SET TASK >> Output every line of the items below as a JSON list of strings, one string per line, with blank lines omitted.
━━━━━━━━━━━━━━━━━━━━
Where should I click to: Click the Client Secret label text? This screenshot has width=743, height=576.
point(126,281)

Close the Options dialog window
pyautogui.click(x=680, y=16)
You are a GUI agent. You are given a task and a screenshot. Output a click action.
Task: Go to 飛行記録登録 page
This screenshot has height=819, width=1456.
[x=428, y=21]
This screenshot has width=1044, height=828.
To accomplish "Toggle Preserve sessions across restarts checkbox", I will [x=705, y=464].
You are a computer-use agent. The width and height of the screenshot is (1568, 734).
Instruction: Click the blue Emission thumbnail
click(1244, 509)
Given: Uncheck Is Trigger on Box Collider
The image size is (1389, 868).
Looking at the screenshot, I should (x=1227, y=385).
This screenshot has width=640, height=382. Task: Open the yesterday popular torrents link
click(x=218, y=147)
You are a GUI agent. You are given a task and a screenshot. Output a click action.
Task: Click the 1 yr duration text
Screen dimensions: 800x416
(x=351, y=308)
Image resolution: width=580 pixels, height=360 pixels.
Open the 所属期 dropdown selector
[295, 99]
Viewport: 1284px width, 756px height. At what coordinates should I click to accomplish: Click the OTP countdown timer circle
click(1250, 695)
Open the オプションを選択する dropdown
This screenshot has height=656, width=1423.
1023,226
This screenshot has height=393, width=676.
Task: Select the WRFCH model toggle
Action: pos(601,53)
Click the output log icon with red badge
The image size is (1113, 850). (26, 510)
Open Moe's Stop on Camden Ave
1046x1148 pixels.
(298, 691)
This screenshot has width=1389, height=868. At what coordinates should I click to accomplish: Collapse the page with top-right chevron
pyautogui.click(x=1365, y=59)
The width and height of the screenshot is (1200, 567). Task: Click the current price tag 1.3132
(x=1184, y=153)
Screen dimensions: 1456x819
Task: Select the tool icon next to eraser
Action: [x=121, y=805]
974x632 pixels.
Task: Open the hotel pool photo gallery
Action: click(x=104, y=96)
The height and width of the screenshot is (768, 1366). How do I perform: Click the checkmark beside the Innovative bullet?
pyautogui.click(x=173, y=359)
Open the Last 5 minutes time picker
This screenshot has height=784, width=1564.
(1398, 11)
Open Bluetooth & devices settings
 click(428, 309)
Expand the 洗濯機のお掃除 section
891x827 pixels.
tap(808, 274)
━━━━━━━━━━━━━━━━━━━━
ANSWER TO THIS TASK >>
[
  "Where should I click to: Click the Client Secret label text? This screenshot has width=743, height=576.",
  "point(126,281)",
  "Close the Options dialog window",
  "pyautogui.click(x=680, y=16)",
  "You are a GUI agent. You are given a task and a screenshot. Output a click action.",
  "Task: Go to 飛行記録登録 page",
  "This screenshot has height=819, width=1456.",
  "[x=428, y=21]",
  "This screenshot has width=1044, height=828.",
  "To accomplish \"Toggle Preserve sessions across restarts checkbox\", I will [x=705, y=464].",
  "You are a computer-use agent. The width and height of the screenshot is (1568, 734).",
  "Instruction: Click the blue Emission thumbnail",
  "click(1244, 509)",
  "Given: Uncheck Is Trigger on Box Collider",
  "The image size is (1389, 868).",
  "Looking at the screenshot, I should (x=1227, y=385).",
  "This screenshot has width=640, height=382. Task: Open the yesterday popular torrents link",
  "click(x=218, y=147)",
  "You are a GUI agent. You are given a task and a screenshot. Output a click action.",
  "Task: Click the 1 yr duration text",
  "Screen dimensions: 800x416",
  "(x=351, y=308)",
  "Image resolution: width=580 pixels, height=360 pixels.",
  "Open the 所属期 dropdown selector",
  "[295, 99]",
  "Viewport: 1284px width, 756px height. At what coordinates should I click to accomplish: Click the OTP countdown timer circle",
  "click(1250, 695)",
  "Open the オプションを選択する dropdown",
  "This screenshot has height=656, width=1423.",
  "1023,226",
  "This screenshot has height=393, width=676.",
  "Task: Select the WRFCH model toggle",
  "Action: pos(601,53)",
  "Click the output log icon with red badge",
  "The image size is (1113, 850). (26, 510)",
  "Open Moe's Stop on Camden Ave",
  "1046x1148 pixels.",
  "(298, 691)",
  "This screenshot has width=1389, height=868. At what coordinates should I click to accomplish: Collapse the page with top-right chevron",
  "pyautogui.click(x=1365, y=59)",
  "The width and height of the screenshot is (1200, 567). Task: Click the current price tag 1.3132",
  "(x=1184, y=153)",
  "Screen dimensions: 1456x819",
  "Task: Select the tool icon next to eraser",
  "Action: [x=121, y=805]",
  "974x632 pixels.",
  "Task: Open the hotel pool photo gallery",
  "Action: click(x=104, y=96)",
  "The height and width of the screenshot is (768, 1366). How do I perform: Click the checkmark beside the Innovative bullet?",
  "pyautogui.click(x=173, y=359)",
  "Open the Last 5 minutes time picker",
  "This screenshot has height=784, width=1564.",
  "(1398, 11)",
  "Open Bluetooth & devices settings",
  " click(428, 309)",
  "Expand the 洗濯機のお掃除 section",
  "891x827 pixels.",
  "tap(808, 274)"
]